A médica geneticista pela Sociedade Brasileira de Genética Médica e Genômica, Paula Frassinetti, explica que todos os cânceres são genéticos, mas somente entre 5% e 10% são genéticos hereditários, isto é, transmitidos de pais para filhos. “Câncer é uma doença multifatorial e o fator genético é apenas um dos fatores. Mesmo um indivíduo com uma mutação em gene associada ao desenvolvimento de câncer, não necessariamente irá desenvolver a doença”, disse.

Segundo a geneticista, a melhor maneira de prevenir o câncer ainda é ter um estilo de vida saudável, prática inviável para maior parte desta população, sobretudo quando se coloca em questão que muitas cidades sequer ofertam água potável. Em Coremas, por exemplo, segundo o gerente regional da Cagepa na região Espinharas, Maciel Damasceno, 90% do município passou a receber água tratada somente este ano.

“A Cagepa tanto trata como distribui a água na cidade, mas nós ainda não estamos cobrando pela água distribuída. O tratamento é padrão, acrescentando produtos químicos como sulfato, cloro e o procedimento normal.
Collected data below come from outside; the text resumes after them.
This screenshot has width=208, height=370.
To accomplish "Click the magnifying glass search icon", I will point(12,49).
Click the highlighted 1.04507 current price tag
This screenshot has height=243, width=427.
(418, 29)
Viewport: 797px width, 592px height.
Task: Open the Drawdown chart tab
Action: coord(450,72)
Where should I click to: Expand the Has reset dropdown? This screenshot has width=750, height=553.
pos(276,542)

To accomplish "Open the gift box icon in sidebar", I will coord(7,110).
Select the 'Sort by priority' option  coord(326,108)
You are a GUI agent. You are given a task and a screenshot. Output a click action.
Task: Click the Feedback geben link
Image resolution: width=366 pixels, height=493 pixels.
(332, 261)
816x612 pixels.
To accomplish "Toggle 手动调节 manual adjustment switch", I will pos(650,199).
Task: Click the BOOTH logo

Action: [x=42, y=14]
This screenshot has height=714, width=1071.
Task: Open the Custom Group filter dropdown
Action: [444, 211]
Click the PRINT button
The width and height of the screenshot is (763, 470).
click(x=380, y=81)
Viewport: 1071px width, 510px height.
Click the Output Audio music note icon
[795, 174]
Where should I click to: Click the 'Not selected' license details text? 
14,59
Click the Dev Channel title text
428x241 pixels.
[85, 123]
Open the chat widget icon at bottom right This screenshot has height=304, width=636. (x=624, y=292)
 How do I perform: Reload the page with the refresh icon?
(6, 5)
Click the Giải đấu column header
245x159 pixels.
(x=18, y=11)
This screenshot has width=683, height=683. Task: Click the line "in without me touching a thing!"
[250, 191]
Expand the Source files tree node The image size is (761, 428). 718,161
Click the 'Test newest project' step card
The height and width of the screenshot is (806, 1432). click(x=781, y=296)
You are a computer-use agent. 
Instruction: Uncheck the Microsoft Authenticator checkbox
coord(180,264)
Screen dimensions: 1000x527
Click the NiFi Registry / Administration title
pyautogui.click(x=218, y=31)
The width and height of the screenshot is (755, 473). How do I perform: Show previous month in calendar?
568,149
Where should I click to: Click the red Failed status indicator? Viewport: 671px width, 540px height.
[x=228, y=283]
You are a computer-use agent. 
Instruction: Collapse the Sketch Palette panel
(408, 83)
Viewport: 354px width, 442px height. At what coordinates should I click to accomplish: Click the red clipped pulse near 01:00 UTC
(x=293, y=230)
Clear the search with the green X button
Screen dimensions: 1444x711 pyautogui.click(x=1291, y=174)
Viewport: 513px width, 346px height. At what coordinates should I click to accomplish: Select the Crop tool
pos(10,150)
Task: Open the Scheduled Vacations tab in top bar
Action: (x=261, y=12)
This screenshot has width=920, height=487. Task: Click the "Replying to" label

Agora temos análises constatando a qualidade da água, mas quanto à outra parte que ainda está sendo atendida pelo motor-bomba da prefeitura, essa recebe água bruta”, ressaltou o gerente.

Maciel enfatizou que ainda existe uma grande resistência da população em aceitar o cadastro para implantar o regime de cobrança da água. “A água pode não ser de qualidade para consumo, mas que a água pode provocar câncer, desconheço qualquer estudo nesse sentido. No entanto, o pessoal ainda prefere colocar a saúde em risco do que pagar pelo serviço da Cagepa”, pontuou.

Hábitos e poluição são fatores de risco

Já o oncologista Uirá Coury reforça que a poluição das águas, bem como o estilo de vida, podem influenciar no surgimento de câncer. “O tabagismo, o hábito de ingerir bebidas alcoólicas, o estresse, sedentarismo, o aumento do índice de obesidade são fatores pré-disponentes para o desencadeamento do câncer. Além disso, metais pesados na água, o amianto, que foi inclusive proibido de ser utilizado na fabricação de canos, também fazem parte das causas do câncer”, disse.

Em São João do Cariri, outro município visitado pela reportagem, a população acredita que a multiplicação da doença está ligada à radiação das antenas de telefonia, cientificamente não confirmado, destaca o oncologista. “Ainda faltam dados para que possamos afirmar que essa radiação eletromagnética de celulares possa causar câncer em humanos”, explicou.

A equipe de reportagem entrou em contato com a ouvidoria da Agência Nacional de Telecomunicações (Anatel) para saber se a suspeita da população de São João do Cariri tem algum respaldo, no entanto, até o fechamento desta edição, não obtivemos respostas.

Falta hospital para realizar tratamento

O relatório do Conselho Federal de Medicina (CFM) trouxe a tona uma carência há muito tempo cobrada pela população do Sertão: a criação de um hospital especializado no tratamento do câncer.

Se 73% das cidades onde o câncer é a principal causa de morte está nesta região, seria necessário que por lá houvessem mais equipamentos destinados ao tratamento desta doença, apontamespecialistas.

Através da assessoria de imprensa, a Secretaria de Estado da Saúde (SES) informou que até julho deste ano será inaugurada a Unidade de Oncologia do Hospital Regional de Patos, equipamento que deve acelerar o diagnóstico e diminuir a taxa de mortalidade por câncer na região do Sertão.